From a large parking area off the parkway at milepost 74.7, the Thunder Ridge Trail starts at the far right (northwest) side of the parking area.  A short trail leads from the parking area to one of the most impressive rock wall encircled vista spots along the whole parkway.  This overlook is actually along the famous 2180 mile Appalachian Trail. 

The views from the overlook include the Alleghenies in the distance, with Purgatory Mountain on the left. The dramatic views include Arnold Valley and the upper slopes of the 2450 acre Thunder Ridge Wilderness Area.  This overlook is missed by many visitors that are unaware of this classic Parkway leg stretcher.

The smallest of Virginia's Wildernesses, Thunder Ridge sits high on the northeastern slope of the Blue Ridge, separated from James River Face Wilderness by Forest Service Road 35. It's bordered on the south by the famous Blue Ridge Parkway ("America's most scenic drive"), which runs 469 miles from Shenandoah National Park to Great Smoky Mountains National Park.

Elevations in this wilderness range from 1,320 feet on the northwest corner to 4,200 feet on Apple Orchard Mountain at the southern tip. Thunder Ridge dominates the center of the area, falling away sharply on the north slope and not as steep on the south. Up high, the vegetation is primarily mixed upland and cove hardwoods. In this wilderness you may see black bears and deer, squirrels and rabbits, raccoons and foxes, wild turkeys and grouse. The U.S. Forest Service says the area may harbor several endangered or threatened species.
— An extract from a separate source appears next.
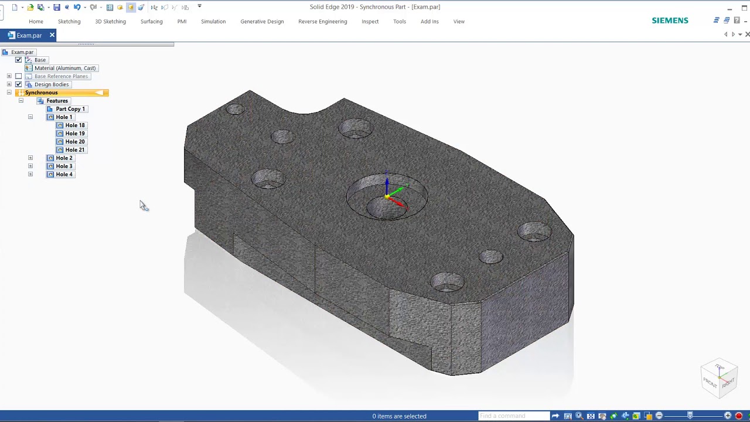Undo the last action via the toolbar arrow

[77, 7]
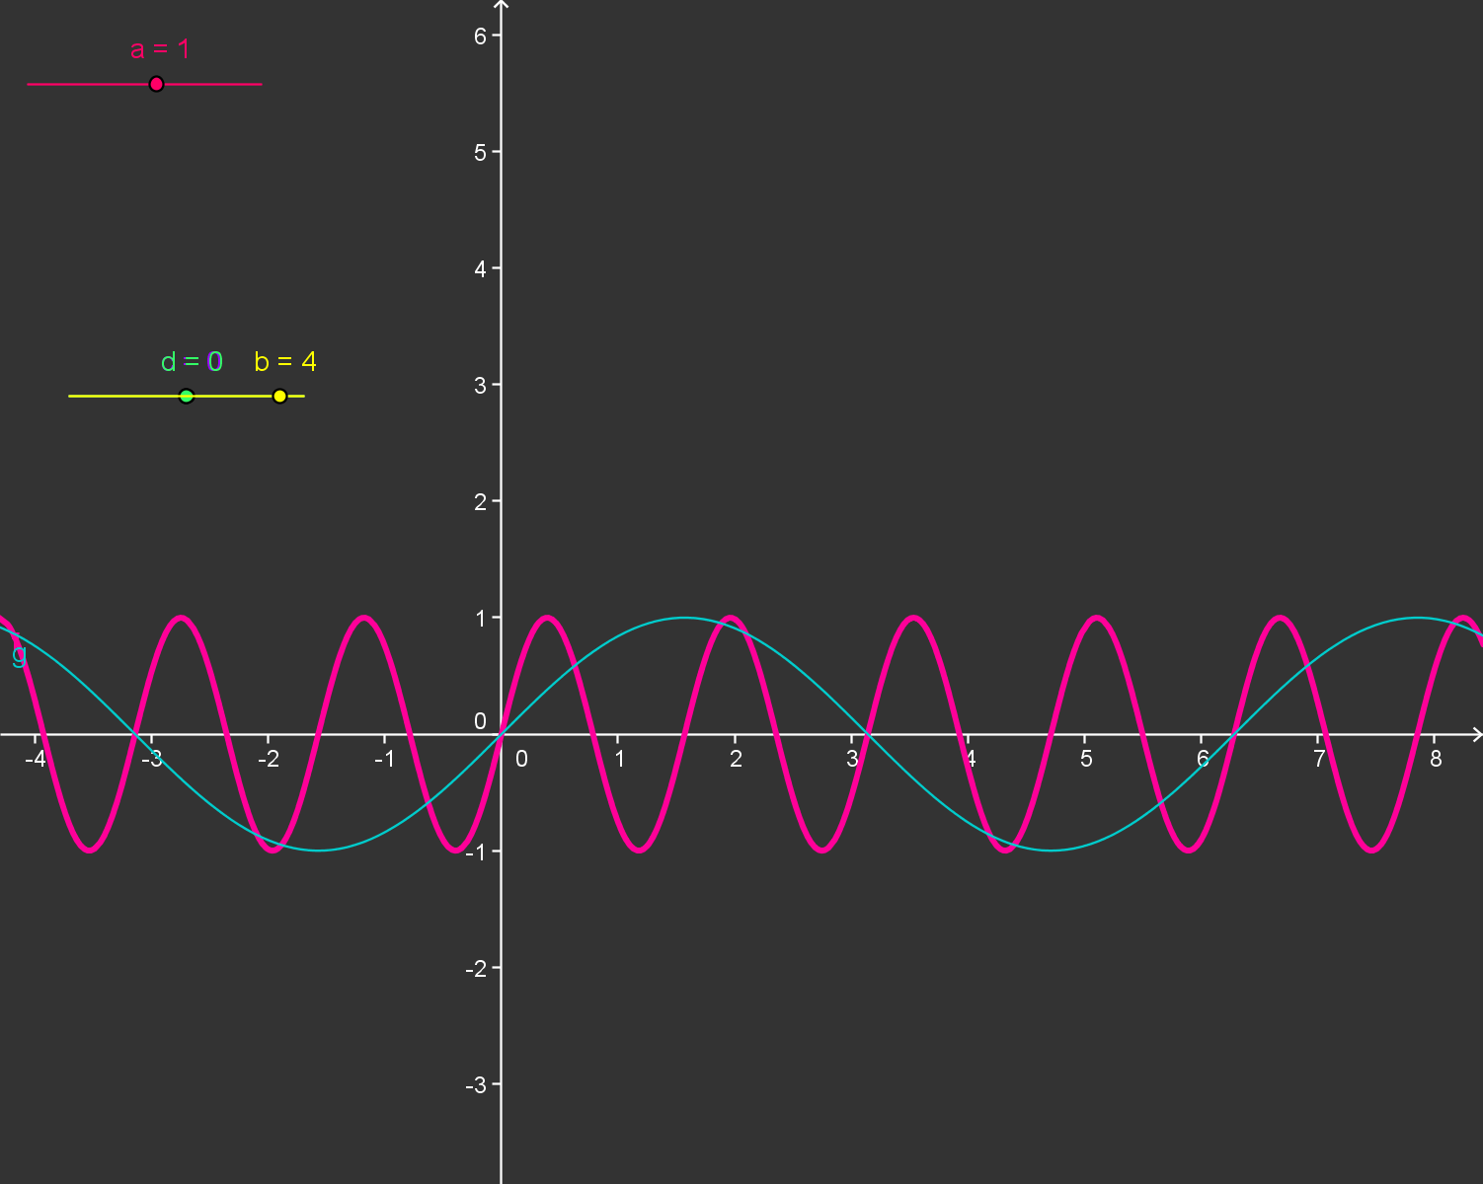Select the a = 1 slider label
Viewport: 1483px width, 1184px height.
point(161,48)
The Appalachian Trail runs through the Wilderness for approximately six miles. It takes in Thunder Ridge Overlook and leaves the area briefly on the south to reenter the southern corner. A second trail, the 65 mile Glenwood Horse Trail, crosses a short piece of the northern section.

The trail starts at the farthest corner of the parking area and bears left past a picnic table.  Soon the white blazed Appalachian Trail comes in from the right to join the Thunder Ridge Trail.  Just beyond this junction, the stone wall encircled overlook offers spectacular views of Virginia's Great Valley.

An interpretive sign titled "SEEING IS BELIEVING" shows three photographs taken from this overlook that illustrates how air pollution is destroying the views.  From the view point you can either retrace your steps back to the parking area or finish the loop by following the white blazes of the Appalachian Trail through large boulders along the crest.  Just beyond the rocks, the Thunder Ridge Trail turns left along a hard to see trail.  This trail can easily be missed (from experience).

The trail takes you back to the parking area, first running along the drive and then ending at the southern end of the large parking area for a short 0.2 mile easy hike.  Another option is to start from Petites Gap, located at milepost 71, and hike south along the Appalachian Trail.  This will take you along the ridgeline of Thunder Ridge to the overlook after 3.3 miles of hiking.  This would be a 6.6 mile round trip hike.

Either way, don't miss this hidden gem and spectacular view while your exploring the Blue Ridge Parkway.  This hike is featured in the hiking guide book Hiking the Blue Ridge Parkway.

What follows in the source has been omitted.